[Work instructions]
Write out the listing below exactly, from the line containing "Given: Click the empty gray puzzle slot" through the line containing "will (x=1091, y=26).", with both of those lines included.

-- begin Listed entries --

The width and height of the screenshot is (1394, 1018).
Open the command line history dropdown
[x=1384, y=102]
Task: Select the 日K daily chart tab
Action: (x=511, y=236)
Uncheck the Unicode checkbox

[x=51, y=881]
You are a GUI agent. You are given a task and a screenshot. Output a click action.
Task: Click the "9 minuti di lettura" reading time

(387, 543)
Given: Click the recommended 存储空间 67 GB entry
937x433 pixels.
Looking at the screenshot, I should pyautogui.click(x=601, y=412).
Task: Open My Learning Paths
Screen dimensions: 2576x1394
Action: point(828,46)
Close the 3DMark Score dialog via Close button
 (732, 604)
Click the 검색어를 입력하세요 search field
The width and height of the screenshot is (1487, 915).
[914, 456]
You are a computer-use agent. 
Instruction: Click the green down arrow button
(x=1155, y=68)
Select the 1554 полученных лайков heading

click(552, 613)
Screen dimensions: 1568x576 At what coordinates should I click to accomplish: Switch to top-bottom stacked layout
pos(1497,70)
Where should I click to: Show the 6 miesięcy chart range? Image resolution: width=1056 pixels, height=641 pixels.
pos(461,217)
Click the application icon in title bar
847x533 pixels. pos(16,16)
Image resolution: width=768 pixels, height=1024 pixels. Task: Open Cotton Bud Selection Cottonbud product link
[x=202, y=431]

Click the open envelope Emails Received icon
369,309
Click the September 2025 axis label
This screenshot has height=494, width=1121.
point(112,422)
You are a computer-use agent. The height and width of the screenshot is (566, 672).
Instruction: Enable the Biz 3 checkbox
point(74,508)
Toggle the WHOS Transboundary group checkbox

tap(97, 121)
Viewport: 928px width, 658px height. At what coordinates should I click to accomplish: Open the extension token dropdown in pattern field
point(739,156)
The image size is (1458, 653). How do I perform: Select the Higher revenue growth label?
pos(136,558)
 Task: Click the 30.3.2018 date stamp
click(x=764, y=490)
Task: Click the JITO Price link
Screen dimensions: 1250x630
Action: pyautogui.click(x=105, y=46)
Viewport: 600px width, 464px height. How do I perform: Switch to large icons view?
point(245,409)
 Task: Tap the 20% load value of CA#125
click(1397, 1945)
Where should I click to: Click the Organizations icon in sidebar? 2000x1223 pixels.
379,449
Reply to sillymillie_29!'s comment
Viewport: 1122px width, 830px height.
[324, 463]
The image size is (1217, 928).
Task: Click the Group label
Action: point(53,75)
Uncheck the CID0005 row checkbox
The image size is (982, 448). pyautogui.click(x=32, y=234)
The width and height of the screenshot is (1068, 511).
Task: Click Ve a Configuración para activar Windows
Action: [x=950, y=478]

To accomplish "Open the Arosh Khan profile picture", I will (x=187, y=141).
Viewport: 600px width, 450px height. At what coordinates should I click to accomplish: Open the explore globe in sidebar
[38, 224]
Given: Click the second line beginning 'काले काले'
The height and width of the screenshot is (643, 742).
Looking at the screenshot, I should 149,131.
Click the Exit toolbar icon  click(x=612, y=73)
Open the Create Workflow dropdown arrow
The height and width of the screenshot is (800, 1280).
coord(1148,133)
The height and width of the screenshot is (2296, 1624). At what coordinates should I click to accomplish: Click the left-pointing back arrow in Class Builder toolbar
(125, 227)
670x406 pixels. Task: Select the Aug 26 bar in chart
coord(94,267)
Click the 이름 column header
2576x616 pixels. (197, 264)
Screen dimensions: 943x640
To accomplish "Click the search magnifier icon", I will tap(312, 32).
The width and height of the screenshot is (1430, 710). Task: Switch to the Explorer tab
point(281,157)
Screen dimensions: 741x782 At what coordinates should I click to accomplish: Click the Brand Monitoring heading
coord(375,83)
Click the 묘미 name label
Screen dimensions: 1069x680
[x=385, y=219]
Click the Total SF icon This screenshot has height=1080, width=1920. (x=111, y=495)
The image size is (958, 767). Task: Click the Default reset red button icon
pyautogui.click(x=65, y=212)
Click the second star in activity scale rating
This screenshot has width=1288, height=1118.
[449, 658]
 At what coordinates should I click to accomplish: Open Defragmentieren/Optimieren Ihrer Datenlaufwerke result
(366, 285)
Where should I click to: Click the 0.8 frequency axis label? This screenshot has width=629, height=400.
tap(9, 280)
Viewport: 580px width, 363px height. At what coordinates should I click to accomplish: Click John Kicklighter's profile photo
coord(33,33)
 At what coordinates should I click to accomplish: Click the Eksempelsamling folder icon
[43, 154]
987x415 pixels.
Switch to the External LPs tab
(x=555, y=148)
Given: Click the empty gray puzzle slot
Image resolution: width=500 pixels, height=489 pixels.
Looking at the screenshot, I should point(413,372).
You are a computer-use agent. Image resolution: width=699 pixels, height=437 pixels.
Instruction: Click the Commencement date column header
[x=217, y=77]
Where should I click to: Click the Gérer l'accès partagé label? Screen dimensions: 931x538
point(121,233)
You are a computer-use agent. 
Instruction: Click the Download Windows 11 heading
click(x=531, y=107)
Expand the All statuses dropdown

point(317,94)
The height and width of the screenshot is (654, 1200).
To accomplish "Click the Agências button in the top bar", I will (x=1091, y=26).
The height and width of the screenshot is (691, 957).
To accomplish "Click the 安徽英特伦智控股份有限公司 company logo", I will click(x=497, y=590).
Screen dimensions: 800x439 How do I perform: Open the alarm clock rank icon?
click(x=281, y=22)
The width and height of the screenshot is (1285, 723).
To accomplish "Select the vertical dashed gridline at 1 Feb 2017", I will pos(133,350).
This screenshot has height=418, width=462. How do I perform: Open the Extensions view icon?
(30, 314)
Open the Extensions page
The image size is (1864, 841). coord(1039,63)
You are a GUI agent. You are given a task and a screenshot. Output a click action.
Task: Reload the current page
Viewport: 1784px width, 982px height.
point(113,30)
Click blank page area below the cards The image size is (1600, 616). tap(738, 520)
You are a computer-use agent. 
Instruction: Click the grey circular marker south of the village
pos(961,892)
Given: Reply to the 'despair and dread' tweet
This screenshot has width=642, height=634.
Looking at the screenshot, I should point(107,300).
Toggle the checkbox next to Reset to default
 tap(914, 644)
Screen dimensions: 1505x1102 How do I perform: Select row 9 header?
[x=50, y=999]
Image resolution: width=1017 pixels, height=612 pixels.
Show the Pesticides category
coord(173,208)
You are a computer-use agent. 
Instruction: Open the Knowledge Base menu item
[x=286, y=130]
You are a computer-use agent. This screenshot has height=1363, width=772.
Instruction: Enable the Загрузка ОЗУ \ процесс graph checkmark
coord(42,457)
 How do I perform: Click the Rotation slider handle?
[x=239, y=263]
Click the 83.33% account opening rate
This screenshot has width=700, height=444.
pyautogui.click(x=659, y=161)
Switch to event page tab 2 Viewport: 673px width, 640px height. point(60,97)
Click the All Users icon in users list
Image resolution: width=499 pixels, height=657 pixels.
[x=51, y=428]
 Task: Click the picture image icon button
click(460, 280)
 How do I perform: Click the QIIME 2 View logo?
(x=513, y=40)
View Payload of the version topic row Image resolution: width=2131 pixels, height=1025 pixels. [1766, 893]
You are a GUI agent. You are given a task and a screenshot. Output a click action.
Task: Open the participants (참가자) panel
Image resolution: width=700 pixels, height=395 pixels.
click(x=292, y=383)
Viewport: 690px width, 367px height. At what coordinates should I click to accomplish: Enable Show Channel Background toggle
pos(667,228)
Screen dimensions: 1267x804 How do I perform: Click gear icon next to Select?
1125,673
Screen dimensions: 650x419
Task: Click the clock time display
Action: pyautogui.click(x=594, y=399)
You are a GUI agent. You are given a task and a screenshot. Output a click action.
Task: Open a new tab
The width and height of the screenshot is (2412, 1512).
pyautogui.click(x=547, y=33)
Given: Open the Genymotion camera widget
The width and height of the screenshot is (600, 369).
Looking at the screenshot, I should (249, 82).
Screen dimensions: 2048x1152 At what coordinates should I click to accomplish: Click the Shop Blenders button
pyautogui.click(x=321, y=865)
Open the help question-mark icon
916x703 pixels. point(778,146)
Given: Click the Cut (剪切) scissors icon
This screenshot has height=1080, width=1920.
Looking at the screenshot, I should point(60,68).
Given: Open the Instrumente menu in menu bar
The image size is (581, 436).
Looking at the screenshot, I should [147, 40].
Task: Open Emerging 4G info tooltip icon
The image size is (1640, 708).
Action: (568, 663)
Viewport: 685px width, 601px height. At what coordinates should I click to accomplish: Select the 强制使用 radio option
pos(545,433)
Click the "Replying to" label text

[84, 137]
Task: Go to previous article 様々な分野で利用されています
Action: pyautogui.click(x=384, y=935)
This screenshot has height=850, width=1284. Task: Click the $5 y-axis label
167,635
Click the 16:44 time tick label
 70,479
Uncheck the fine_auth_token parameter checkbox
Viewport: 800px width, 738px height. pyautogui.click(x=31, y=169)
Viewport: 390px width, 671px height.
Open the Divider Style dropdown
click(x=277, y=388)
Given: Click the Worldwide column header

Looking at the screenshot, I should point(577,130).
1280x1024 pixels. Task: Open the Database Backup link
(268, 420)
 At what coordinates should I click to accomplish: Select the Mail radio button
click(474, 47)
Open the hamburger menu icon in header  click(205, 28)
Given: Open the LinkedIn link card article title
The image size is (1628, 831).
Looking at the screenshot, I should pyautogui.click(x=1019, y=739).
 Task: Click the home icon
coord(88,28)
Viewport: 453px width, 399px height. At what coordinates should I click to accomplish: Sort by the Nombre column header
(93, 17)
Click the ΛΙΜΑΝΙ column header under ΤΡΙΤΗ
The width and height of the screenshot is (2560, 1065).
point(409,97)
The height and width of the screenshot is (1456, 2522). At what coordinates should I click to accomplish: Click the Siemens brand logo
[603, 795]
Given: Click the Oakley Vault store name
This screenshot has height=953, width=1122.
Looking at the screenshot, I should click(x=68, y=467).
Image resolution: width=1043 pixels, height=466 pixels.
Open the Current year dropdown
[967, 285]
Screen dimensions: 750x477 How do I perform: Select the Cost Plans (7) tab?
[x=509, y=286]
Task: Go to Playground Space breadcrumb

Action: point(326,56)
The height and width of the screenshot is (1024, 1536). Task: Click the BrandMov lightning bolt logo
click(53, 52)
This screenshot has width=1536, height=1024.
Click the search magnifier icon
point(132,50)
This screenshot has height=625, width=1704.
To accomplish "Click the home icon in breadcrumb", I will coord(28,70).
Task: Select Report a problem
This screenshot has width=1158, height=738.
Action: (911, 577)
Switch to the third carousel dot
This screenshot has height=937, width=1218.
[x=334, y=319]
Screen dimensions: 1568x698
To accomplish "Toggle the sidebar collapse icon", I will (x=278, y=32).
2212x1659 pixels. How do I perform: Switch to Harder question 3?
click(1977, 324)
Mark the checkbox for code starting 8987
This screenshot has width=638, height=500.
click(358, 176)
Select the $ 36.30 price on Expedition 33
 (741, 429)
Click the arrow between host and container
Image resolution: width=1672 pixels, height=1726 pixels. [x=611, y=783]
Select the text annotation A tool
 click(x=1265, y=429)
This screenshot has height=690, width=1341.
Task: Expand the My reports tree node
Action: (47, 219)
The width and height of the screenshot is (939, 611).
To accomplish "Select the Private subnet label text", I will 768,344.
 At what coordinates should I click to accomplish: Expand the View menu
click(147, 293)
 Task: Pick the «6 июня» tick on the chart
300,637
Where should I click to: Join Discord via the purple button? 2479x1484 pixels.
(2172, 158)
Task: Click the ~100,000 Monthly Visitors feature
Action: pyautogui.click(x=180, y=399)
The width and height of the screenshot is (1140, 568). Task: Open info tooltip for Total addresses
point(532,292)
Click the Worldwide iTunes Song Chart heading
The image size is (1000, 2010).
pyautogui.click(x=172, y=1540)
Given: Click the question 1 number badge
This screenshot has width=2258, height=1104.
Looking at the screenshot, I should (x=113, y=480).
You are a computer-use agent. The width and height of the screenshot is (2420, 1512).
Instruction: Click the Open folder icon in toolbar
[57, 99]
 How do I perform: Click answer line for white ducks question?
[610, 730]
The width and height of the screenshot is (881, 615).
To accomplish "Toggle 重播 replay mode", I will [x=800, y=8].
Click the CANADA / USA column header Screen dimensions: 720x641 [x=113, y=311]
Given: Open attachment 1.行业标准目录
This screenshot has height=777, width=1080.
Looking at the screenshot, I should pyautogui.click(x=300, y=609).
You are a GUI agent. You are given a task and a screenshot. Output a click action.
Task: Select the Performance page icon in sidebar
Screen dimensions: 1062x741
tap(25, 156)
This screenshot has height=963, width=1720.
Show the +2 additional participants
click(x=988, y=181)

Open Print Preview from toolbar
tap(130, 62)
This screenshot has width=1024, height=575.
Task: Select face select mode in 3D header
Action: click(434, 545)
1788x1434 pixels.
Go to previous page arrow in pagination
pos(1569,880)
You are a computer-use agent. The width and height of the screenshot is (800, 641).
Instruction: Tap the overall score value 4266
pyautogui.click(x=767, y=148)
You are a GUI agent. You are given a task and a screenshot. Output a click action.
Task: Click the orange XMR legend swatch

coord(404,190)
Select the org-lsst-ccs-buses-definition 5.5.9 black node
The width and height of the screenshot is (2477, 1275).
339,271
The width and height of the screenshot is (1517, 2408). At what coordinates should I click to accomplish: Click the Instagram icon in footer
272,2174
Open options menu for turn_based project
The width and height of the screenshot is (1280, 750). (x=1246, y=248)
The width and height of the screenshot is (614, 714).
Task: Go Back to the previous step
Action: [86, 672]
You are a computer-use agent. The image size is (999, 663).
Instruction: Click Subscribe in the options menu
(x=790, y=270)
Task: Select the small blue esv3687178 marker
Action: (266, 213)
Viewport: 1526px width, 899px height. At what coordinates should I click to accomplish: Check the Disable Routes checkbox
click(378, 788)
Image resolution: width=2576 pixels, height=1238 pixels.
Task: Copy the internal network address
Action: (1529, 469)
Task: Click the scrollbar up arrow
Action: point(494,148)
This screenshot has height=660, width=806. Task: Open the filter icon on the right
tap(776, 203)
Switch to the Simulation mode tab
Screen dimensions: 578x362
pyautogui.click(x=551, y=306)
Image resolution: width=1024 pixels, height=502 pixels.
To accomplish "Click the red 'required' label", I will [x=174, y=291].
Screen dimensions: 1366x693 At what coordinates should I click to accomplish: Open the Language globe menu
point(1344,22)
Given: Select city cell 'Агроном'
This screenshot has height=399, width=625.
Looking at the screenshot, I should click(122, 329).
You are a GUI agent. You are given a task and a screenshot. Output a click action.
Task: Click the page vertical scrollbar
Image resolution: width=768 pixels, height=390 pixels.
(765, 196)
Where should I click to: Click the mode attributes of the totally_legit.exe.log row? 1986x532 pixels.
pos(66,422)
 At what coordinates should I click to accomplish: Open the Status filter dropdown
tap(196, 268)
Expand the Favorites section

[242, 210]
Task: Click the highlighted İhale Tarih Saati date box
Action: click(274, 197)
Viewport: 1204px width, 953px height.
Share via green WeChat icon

-- end Listed entries --

[Answer to this problem]
Given: Click the empty gray puzzle slot
Image resolution: width=500 pixels, height=489 pixels.
Looking at the screenshot, I should point(413,372).
You are a computer-use agent. Image resolution: width=699 pixels, height=437 pixels.
Instruction: Click the Commencement date column header
[x=217, y=77]
Where should I click to: Click the Gérer l'accès partagé label? Screen dimensions: 931x538
point(121,233)
You are a computer-use agent. 
Instruction: Click the Download Windows 11 heading
click(x=531, y=107)
Expand the All statuses dropdown

point(317,94)
The height and width of the screenshot is (654, 1200).
To accomplish "Click the Agências button in the top bar", I will (x=1091, y=26).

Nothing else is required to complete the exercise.